Honorific Prefix: | Ibn Jazla |
Abu Ali Yahya ibn Isa ibn Jazla al-Baghdadi أبو علي يحيى بن عيسى بن جزله البغدادي | |
Other Names: | Yahya, ibn Isa, Abu Ali |
Father: | Isa ibn Jazla |
Children: | Ali |
Birth Place: | Baghdad, Abbasid Caliphate |
Death Date: | c. 1100 |
Death Place: | Baghdad, Abbasid Caliphate |
Era: | Islamic Golden Age (Later Abbasid era) |
Occupation: | Physician and Author |
Years Active: | 1040 – 1100 |
Known For: | Convert to Islam from Nestorian Christianity |
Abu Ali Yahya ibn Isa ibn Jazla al-Baghdadi or Ibn Jazlah, Latinized as Buhahylyha Bingezla, was an 11th-century Arab[1] physician of Baghdad and author of an influential treatise on regimen that was translated into Latin in 1280 AD by the Sicilian Jewish physician Faraj ben Salem.

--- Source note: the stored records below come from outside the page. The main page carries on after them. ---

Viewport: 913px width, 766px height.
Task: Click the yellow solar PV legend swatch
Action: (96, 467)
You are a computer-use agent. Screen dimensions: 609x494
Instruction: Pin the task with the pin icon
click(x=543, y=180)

Ibn Jazla was born of Christian Nestorian parents at Baghdad. He converted to Islam in 1074. He died in 1100 under the tutelage of Abu `Ali ibn Al-Walid Al-Maghribi.
His Taqwim al-Abdan fi Tadbir al-Insan (Dispositio corporum de constitutione hominis, Tacuin agritudinum), as the name implies: tables in which diseases are arranged like the stars in astronomical tables, was translated into Latin.

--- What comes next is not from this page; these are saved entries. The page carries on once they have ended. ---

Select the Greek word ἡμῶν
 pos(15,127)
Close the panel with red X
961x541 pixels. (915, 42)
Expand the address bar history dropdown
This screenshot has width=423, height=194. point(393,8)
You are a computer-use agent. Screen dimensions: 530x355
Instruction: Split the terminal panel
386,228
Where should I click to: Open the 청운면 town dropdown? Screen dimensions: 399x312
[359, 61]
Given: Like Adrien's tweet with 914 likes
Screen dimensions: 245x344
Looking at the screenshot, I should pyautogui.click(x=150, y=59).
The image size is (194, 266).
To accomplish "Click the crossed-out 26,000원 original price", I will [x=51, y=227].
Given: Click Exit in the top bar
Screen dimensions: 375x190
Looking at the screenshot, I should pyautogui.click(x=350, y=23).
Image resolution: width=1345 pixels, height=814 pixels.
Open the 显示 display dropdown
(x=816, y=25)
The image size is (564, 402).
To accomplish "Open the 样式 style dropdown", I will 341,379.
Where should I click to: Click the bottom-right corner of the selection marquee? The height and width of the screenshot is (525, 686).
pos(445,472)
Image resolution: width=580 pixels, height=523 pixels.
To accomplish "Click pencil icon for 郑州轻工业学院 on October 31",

There is a story which says that he was one of the physicians to Charlemagne and that he wrote Tables or Tacuin at the instigation of the latter.[2] This story has no historical foundation unless Ibn Jazla was born two centuries earlier, for indeed, Charlemagne was emperor up to 814. The Tacuin was translated by the Jew Faraj ben Salim and the Latin version was published in 1532. A German translation was published at Strasbourg in 1533 by Hans Schotte.
Ibn Jazla also wrote another work, Al-Minhaj fi Al-Adwiah Al-Murakkabah, (Methodology of Compound Drugs), which was translated by Jambolinus and was known in Latin translation as the Cibis et medicines simplicibus.
A convert to Islam, he wrote works in praise of Islam and criticising Christianity[3] and Judaism.